DATA IN THIS EXERCISE:

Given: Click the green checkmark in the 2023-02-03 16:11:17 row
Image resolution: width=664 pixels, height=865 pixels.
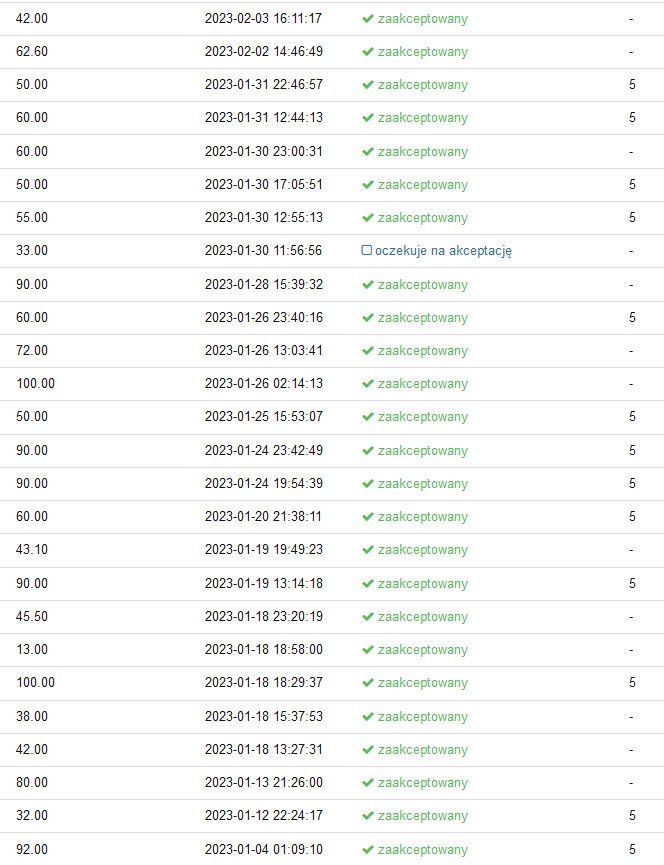Looking at the screenshot, I should (368, 19).
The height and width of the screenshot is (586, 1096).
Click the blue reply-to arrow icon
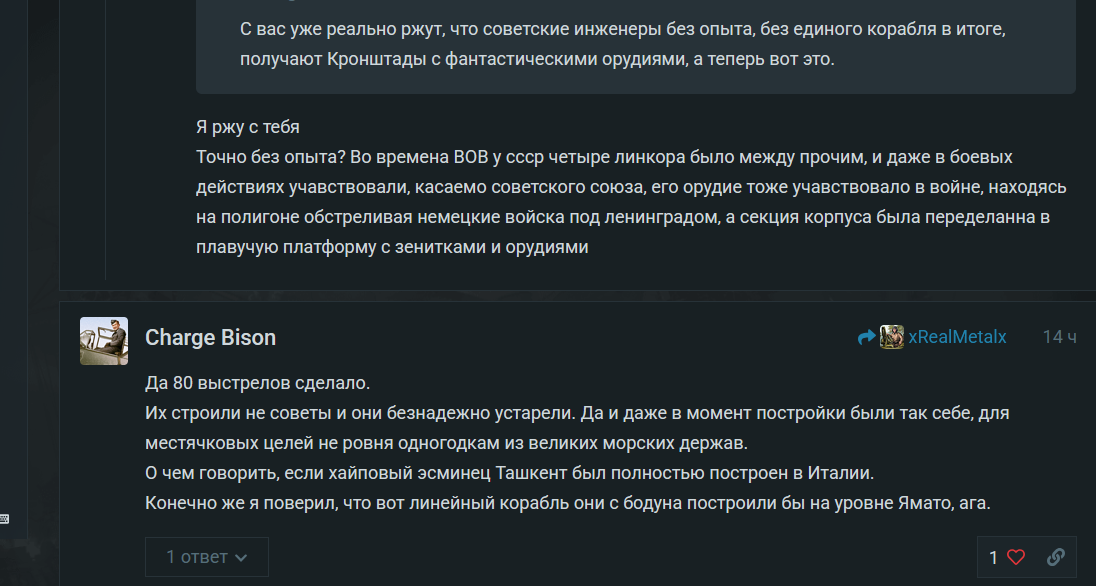[867, 338]

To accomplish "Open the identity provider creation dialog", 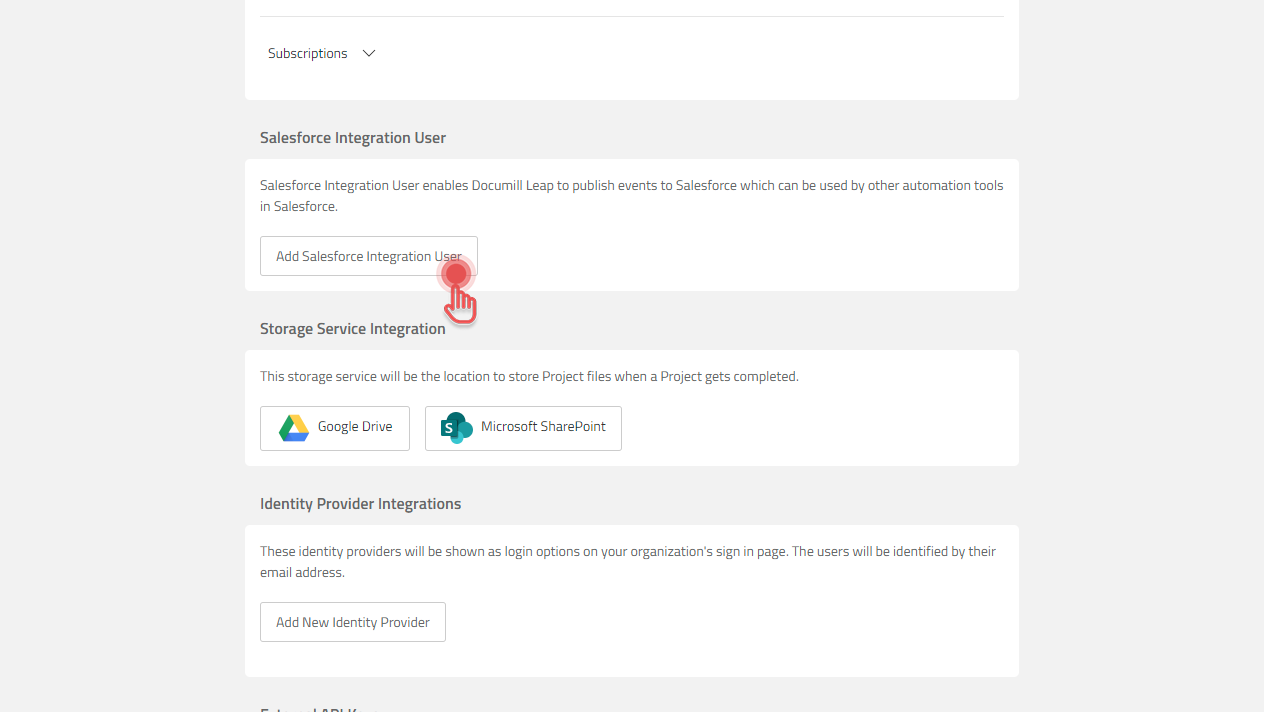I will 352,621.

WHAT YOU HAVE TO DO:
Restate, line by line and word for word, everything from the top of the material through the line that contains "The height and". Leave pictures out.

EXPECTED ANSWER:
Given: Click the green checkmark in the 2023-02-03 16:11:17 row
Image resolution: width=664 pixels, height=865 pixels.
Looking at the screenshot, I should (368, 19).
The height and width of the screenshot is (586, 1096).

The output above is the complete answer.